[Items listed in a dataset]
/---

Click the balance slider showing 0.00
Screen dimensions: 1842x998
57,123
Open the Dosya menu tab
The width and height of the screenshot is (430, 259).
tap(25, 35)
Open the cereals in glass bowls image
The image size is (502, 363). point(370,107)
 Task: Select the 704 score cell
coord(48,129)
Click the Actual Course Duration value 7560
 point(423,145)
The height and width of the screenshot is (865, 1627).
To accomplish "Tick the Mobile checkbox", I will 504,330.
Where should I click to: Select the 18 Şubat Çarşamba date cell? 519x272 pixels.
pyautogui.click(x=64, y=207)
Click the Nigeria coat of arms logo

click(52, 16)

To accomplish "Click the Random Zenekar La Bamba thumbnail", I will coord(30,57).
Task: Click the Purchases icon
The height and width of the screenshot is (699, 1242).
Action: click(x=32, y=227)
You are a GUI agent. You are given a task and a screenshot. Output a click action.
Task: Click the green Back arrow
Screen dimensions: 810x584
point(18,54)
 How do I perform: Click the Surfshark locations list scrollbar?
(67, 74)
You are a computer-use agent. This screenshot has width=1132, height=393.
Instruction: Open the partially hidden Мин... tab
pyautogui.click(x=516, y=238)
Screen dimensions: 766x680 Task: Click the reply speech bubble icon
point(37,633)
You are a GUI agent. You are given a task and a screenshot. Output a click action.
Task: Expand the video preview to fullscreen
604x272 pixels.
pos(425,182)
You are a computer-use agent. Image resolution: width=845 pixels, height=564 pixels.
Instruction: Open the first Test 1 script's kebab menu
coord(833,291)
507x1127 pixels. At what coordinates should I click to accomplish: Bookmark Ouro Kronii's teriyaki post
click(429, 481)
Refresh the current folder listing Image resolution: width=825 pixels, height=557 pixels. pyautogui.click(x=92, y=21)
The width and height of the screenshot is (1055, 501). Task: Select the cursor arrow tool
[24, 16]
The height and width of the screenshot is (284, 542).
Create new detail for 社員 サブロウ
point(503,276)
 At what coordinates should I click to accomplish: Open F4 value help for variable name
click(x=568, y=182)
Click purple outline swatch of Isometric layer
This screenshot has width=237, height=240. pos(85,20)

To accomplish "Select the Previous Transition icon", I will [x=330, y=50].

\---

> **Task description**:
The response must hold only the lines above from the line with "Open the cereals in glass bowls image" through the line with "The height and width of the screenshot is (865, 1627).", each copied exactly, both ends kept.

> **Solution to this problem**:
Open the cereals in glass bowls image
The image size is (502, 363). point(370,107)
 Task: Select the 704 score cell
coord(48,129)
Click the Actual Course Duration value 7560
 point(423,145)
The height and width of the screenshot is (865, 1627).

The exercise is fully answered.